Hi folks, I’m running a standalone batch import jo...
# getting-started
g
Hi folks, I’m running a standalone batch import job. What is the reason for this job never exiting? It imports my files and then just sits there. Is there a way to have it exit?
m
It should exit when all files are imported. Anything in the logs?
g
no errors. It will write the 8 segments to deep store and then I see it
Copy code
Sending request: <http://foo.bar.company.com:9000/v2/segments?tableName=events> to controller: <http://foo.bar.company.com|foo.bar.company.com>, version: Unknown
Response for pushing table events segment events_OFFLINE_1606134538000000000_1665361807000000000_1 to location <http://foo.bar.company.com:9000> - 200: {"status":"Successfully uploaded segment: events_OFFLINE_1606134538000000000_1665361807000000000_1 of table: events_OFFLINE"}
8 times (1 for each file) Pressing enter doesn’t do anything, I have to use CTRL+C to have it exit
and it doesn’t exit
m
@Seunghyun @Haitao Zhang
g
note that this is 0.10.0
h
1. is this release 0.10.0? 2. how many input files are there in total? is it working on other segments? 3. did you enable debug level log and see anything strange?
is it possible that you share the ingestionJobSpec?
g
1. yes 2. this is just 8 files. The directory contains around 8*32 files but I filter using
includeFileNamePattern: 'glob:**/partition-000*.recordio'
3. I did not enable debug. What is the best way to capture all? I’m currently using
-Dlog4j2.configurationFile=conf/log4j2.xml
with the defaults
m
Also, is it easy for you to try 0.11?
g
I can give that a try
just tried with 0.11.0. Same thing. Note that I’m running jdk8, but I doubt that matters. It works for 99.9% except for exiting
h
Is the Pinot cluster also 0.10.0 or 0.11.0?
g
That is running 0.10.0
h
you can modify log4j2.xml to show debug logs
is it possible that you share the ingestionJobSpec?

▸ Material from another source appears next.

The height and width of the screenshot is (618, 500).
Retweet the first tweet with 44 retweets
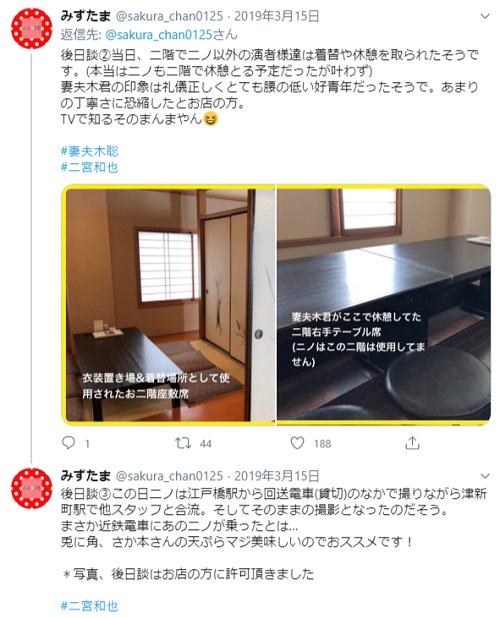[x=183, y=443]
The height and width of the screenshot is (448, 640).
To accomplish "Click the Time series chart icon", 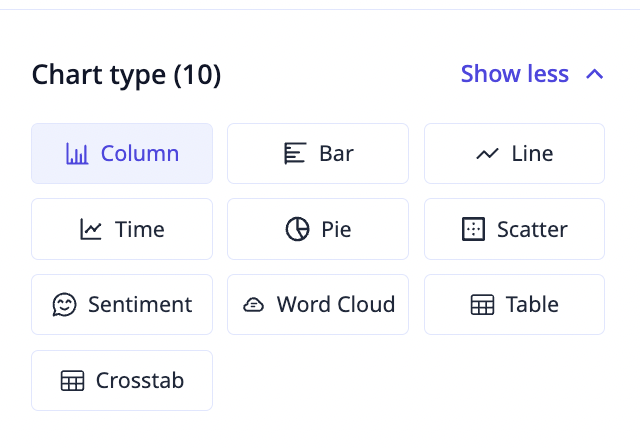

I can try your spec if you can share
g
Copy code
executionFrameworkSpec:
  name: 'standalone'
  segmentGenerationJobRunnerClassName: 'org.apache.pinot.plugin.ingestion.batch.standalone.SegmentGenerationJobRunner'
  segmentTarPushJobRunnerClassName: 'org.apache.pinot.plugin.ingestion.batch.standalone.SegmentTarPushJobRunner'
  segmentUriPushJobRunnerClassName: 'org.apache.pinot.plugin.ingestion.batch.standalone.SegmentUriPushJobRunner'
  segmentMetadataPushJobRunnerClassName: 'org.apache.pinot.plugin.ingestion.batch.standalone.SegmentMetadataPushJobRunner'

# Recommended to set jobType to SegmentCreationAndMetadataPush for production environment where Pinot Deep Store is configured
#jobType: SegmentCreation
#jobType: SegmentTarPush
#jobType: SegmentUriPush
# jobType: SegmentMetadataPush
#jobType: SegmentCreationAndTarPush
#jobType: SegmentCreationAndUriPush
jobType: SegmentCreationAndMetadataPush

# NOTE: use "-" instead of "_"
inputDirURI: '<os://FEED-STAGE/day=2022-10-10/hour=00>'
includeFileNamePattern: 'glob:**/partition-000*.recordio'
outputDirURI: '<s3://pinot-deep-store/segments/offline>'
overwriteOutput: true
pinotFSSpecs:
  - scheme: os
    className: com.company.pinot.plugin.filesystem.object_store.ObjectStorePinotFS
  - scheme: s3
    className: org.apache.pinot.plugin.filesystem.S3PinotFS
    configs:
      region: us-west-2
  - scheme: file
    className: org.apache.pinot.spi.filesystem.LocalPinotFS
recordReaderSpec:
  dataFormat: 'recordio'
  className: 'com.company.pinot.plugin.inputformat.recordio.RecordIORecordReader'
tableSpec:
  tableName: 'events'
pinotClusterSpecs:
  - controllerURI: '<http://pinot-controller.company.com:9000>'
pushJobSpec:
  pushAttempts: 2
  pushRetryIntervalMillis: 1000
btw does the
SegmentCreationAndMetadataPush
first upload the data to deepstore, then download it again to fetch metadata? That seems inefficient considering it just was processing that same data
h
btw does the
SegmentCreationAndMetadataPush
first upload the data to deepstore, then download it again to fetch metadata? That seems inefficient considering it just was processing that same data
Right, that's something we can improve
👌 1
Can you share the log starting with
Start pushing segment metadata:
?
It seems to me that the code got stuck when trying to delete the
segmentMetadataFile
Maybe Pinot code does not have permission to clean up that files?
g
hmm interesting. I’ll have a look and report back
h
or maybe there is a race condition?
g
When I set the logging to debug and remove some of the .Wire log output, the last messages in the log are:
Copy code
2022-10-25 21:35:57 DEBUG amazon.awssdk.utils.Logger:84 - Received successful response: 200
2022-10-25 21:35:57 DEBUG amazon.awssdk.utils.Logger:84 - Interceptor 'software.amazon.awssdk.services.s3.internal.handlers.EnableTrailingChecksumInterceptor@33e0c716' modified the message with its modifyResponse method.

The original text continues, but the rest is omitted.